## [Goal]
Copy the following items line for line, with no changes.

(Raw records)
---

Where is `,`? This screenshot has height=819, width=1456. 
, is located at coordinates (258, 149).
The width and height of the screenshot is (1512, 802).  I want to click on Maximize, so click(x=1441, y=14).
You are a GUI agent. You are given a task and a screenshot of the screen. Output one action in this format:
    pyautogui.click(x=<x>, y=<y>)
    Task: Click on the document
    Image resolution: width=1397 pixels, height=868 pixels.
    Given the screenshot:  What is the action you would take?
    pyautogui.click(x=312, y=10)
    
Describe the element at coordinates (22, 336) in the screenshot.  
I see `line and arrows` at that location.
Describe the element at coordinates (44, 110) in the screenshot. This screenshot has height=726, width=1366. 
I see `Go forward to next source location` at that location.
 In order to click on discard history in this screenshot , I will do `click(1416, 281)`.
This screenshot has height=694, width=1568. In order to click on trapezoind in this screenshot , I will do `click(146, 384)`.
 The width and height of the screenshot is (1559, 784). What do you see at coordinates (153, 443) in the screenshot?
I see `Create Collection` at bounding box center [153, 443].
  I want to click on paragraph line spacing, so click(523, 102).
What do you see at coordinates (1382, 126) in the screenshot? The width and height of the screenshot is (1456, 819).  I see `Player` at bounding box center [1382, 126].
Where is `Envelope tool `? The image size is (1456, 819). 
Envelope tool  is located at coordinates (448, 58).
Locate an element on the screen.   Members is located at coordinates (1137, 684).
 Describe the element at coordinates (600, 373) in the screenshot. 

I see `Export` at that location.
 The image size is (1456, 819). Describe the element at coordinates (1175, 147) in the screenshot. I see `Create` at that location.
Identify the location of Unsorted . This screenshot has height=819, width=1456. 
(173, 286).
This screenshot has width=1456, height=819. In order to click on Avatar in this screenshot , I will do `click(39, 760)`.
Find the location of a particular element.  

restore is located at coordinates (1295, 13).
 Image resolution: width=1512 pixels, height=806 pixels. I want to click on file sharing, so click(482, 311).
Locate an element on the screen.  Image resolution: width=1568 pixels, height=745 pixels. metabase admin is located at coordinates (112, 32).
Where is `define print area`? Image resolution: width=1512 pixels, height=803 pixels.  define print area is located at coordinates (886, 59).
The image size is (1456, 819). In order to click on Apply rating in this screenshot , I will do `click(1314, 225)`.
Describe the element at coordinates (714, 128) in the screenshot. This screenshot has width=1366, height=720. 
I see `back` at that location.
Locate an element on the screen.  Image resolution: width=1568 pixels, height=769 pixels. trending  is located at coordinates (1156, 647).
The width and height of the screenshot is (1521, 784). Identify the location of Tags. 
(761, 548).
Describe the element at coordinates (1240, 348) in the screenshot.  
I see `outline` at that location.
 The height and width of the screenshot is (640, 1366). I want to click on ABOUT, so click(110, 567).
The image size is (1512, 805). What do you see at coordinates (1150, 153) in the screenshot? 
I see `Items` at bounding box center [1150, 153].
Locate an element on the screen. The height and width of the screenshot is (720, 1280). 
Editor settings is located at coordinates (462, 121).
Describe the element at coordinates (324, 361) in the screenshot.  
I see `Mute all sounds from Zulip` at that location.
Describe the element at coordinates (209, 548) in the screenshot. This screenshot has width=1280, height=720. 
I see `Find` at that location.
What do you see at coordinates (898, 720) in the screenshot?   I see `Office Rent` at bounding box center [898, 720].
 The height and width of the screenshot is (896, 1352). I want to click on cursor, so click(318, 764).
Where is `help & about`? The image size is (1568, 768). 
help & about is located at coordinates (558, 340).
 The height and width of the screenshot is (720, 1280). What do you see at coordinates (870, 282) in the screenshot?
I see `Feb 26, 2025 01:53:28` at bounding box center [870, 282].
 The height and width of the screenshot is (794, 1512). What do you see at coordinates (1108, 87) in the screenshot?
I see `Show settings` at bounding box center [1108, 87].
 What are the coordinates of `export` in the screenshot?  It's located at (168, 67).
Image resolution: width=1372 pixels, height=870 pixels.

---

## [Answer to the exercise]
Where is `,`? This screenshot has height=819, width=1456. 
, is located at coordinates (258, 149).
The width and height of the screenshot is (1512, 802).  I want to click on Maximize, so click(x=1441, y=14).
You are a GUI agent. You are given a task and a screenshot of the screen. Output one action in this format:
    pyautogui.click(x=<x>, y=<y>)
    Task: Click on the document
    Image resolution: width=1397 pixels, height=868 pixels.
    Given the screenshot:  What is the action you would take?
    pyautogui.click(x=312, y=10)
    
Describe the element at coordinates (22, 336) in the screenshot.  
I see `line and arrows` at that location.
Describe the element at coordinates (44, 110) in the screenshot. This screenshot has height=726, width=1366. 
I see `Go forward to next source location` at that location.
 In order to click on discard history in this screenshot , I will do `click(1416, 281)`.
This screenshot has height=694, width=1568. In order to click on trapezoind in this screenshot , I will do `click(146, 384)`.
 The width and height of the screenshot is (1559, 784). What do you see at coordinates (153, 443) in the screenshot?
I see `Create Collection` at bounding box center [153, 443].
  I want to click on paragraph line spacing, so click(523, 102).
What do you see at coordinates (1382, 126) in the screenshot? The width and height of the screenshot is (1456, 819).  I see `Player` at bounding box center [1382, 126].
Where is `Envelope tool `? The image size is (1456, 819). 
Envelope tool  is located at coordinates (448, 58).
Locate an element on the screen.   Members is located at coordinates (1137, 684).
 Describe the element at coordinates (600, 373) in the screenshot. 

I see `Export` at that location.
 The image size is (1456, 819). Describe the element at coordinates (1175, 147) in the screenshot. I see `Create` at that location.
Identify the location of Unsorted . This screenshot has height=819, width=1456. 
(173, 286).
This screenshot has width=1456, height=819. In order to click on Avatar in this screenshot , I will do `click(39, 760)`.
Find the location of a particular element.  

restore is located at coordinates (1295, 13).
 Image resolution: width=1512 pixels, height=806 pixels. I want to click on file sharing, so click(482, 311).
Locate an element on the screen.  Image resolution: width=1568 pixels, height=745 pixels. metabase admin is located at coordinates (112, 32).
Where is `define print area`? Image resolution: width=1512 pixels, height=803 pixels.  define print area is located at coordinates (886, 59).
The image size is (1456, 819). In order to click on Apply rating in this screenshot , I will do `click(1314, 225)`.
Describe the element at coordinates (714, 128) in the screenshot. This screenshot has width=1366, height=720. 
I see `back` at that location.
Locate an element on the screen.  Image resolution: width=1568 pixels, height=769 pixels. trending  is located at coordinates (1156, 647).
The width and height of the screenshot is (1521, 784). Identify the location of Tags. 
(761, 548).
Describe the element at coordinates (1240, 348) in the screenshot.  
I see `outline` at that location.
 The height and width of the screenshot is (640, 1366). I want to click on ABOUT, so click(110, 567).
The image size is (1512, 805). What do you see at coordinates (1150, 153) in the screenshot? 
I see `Items` at bounding box center [1150, 153].
Locate an element on the screen. The height and width of the screenshot is (720, 1280). 
Editor settings is located at coordinates (462, 121).
Describe the element at coordinates (324, 361) in the screenshot.  
I see `Mute all sounds from Zulip` at that location.
Describe the element at coordinates (209, 548) in the screenshot. This screenshot has width=1280, height=720. 
I see `Find` at that location.
What do you see at coordinates (898, 720) in the screenshot?   I see `Office Rent` at bounding box center [898, 720].
 The height and width of the screenshot is (896, 1352). I want to click on cursor, so click(318, 764).
Where is `help & about`? The image size is (1568, 768). 
help & about is located at coordinates (558, 340).
 The height and width of the screenshot is (720, 1280). What do you see at coordinates (870, 282) in the screenshot?
I see `Feb 26, 2025 01:53:28` at bounding box center [870, 282].
 The height and width of the screenshot is (794, 1512). What do you see at coordinates (1108, 87) in the screenshot?
I see `Show settings` at bounding box center [1108, 87].
 What are the coordinates of `export` in the screenshot?  It's located at (168, 67).
Image resolution: width=1372 pixels, height=870 pixels.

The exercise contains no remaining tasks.